## Start DATA SHOWN

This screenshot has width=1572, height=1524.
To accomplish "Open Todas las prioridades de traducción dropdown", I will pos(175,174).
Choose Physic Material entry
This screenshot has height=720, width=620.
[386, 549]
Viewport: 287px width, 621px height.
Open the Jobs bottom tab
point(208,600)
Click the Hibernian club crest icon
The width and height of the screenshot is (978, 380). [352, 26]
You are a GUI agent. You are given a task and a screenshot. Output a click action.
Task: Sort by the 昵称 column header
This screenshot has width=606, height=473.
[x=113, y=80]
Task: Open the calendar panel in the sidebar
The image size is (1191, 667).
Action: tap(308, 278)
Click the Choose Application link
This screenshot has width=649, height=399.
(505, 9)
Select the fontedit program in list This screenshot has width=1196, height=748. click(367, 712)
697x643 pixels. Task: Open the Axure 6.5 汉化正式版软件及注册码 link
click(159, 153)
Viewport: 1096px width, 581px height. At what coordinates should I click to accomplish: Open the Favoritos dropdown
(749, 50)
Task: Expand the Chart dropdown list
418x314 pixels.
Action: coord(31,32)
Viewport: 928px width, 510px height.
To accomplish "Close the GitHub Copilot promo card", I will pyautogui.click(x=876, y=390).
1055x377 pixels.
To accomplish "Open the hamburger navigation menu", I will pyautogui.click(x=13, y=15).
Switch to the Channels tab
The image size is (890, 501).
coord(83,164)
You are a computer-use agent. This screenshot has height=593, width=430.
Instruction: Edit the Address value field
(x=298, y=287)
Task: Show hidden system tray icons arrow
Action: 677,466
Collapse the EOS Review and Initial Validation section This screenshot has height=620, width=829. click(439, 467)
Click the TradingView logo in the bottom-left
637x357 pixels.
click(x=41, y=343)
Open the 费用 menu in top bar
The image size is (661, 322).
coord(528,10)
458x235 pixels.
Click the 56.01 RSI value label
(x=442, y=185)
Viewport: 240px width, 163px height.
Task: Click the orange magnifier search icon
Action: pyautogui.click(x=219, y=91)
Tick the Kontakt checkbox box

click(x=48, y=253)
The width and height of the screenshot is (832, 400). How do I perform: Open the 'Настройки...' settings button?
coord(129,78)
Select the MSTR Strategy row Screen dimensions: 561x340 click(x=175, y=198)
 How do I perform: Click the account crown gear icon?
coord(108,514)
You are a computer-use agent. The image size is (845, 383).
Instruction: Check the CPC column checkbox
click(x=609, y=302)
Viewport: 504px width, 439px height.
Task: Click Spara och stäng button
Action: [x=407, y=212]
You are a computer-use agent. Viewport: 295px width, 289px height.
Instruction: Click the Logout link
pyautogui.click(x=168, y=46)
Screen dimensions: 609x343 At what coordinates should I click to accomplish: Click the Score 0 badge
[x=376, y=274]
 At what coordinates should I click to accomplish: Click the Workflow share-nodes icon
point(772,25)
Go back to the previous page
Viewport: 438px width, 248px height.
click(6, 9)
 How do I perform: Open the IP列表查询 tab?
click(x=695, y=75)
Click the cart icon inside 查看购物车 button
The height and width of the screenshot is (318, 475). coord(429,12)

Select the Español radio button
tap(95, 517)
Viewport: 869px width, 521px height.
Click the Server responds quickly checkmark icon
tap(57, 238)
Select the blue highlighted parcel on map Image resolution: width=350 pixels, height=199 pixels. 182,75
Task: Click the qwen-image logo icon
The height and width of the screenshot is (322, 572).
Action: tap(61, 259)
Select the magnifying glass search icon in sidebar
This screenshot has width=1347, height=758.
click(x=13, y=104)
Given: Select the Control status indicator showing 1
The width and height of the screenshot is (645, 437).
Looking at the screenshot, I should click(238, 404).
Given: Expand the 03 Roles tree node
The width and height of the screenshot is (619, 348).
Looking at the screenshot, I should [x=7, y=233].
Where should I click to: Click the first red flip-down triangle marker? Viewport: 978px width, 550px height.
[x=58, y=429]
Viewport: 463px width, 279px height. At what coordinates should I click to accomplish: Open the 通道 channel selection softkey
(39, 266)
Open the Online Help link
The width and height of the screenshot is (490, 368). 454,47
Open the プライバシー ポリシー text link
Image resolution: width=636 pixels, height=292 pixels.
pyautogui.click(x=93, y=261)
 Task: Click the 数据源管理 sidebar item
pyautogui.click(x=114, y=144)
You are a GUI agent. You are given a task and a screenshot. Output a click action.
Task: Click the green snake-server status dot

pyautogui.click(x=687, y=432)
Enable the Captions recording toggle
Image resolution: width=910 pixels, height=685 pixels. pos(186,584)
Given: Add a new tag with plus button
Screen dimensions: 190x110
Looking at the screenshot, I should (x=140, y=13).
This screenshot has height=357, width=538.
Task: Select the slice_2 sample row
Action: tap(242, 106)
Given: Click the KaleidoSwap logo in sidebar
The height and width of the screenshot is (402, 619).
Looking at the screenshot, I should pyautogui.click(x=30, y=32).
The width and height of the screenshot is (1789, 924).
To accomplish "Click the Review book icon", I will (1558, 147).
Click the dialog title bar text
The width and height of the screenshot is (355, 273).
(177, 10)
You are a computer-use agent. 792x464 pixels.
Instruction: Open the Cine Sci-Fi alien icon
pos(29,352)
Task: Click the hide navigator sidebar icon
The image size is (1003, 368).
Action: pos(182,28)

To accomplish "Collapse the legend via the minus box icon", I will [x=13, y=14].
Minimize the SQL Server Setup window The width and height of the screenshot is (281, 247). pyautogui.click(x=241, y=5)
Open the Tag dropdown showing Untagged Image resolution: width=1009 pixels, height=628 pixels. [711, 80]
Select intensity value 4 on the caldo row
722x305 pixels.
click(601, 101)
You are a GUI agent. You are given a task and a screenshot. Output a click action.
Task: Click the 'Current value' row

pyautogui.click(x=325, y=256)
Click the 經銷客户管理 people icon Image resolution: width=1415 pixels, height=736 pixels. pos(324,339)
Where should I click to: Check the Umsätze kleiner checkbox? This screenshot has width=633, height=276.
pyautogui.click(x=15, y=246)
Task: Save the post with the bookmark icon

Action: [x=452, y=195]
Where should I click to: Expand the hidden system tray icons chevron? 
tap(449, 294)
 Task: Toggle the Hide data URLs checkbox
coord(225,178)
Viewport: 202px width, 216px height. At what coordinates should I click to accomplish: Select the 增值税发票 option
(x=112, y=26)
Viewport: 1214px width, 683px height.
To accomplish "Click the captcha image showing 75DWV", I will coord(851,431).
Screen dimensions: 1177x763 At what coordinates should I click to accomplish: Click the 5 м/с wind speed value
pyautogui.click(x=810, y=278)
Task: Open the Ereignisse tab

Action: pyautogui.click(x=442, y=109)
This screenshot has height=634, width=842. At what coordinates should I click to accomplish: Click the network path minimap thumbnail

## End DATA SHOWN

> _THE PROBLEM_
Switch "Jobs" to "Careers" in everything from the start of the listing down through the line containing "The width and height of the screenshot is (978, 380).", and give those lines again with nothing else altered.

> _RESPONSE FOR THIS EXERCISE_
This screenshot has width=1572, height=1524.
To accomplish "Open Todas las prioridades de traducción dropdown", I will pos(175,174).
Choose Physic Material entry
This screenshot has height=720, width=620.
[386, 549]
Viewport: 287px width, 621px height.
Open the Careers bottom tab
point(208,600)
Click the Hibernian club crest icon
The width and height of the screenshot is (978, 380). [352, 26]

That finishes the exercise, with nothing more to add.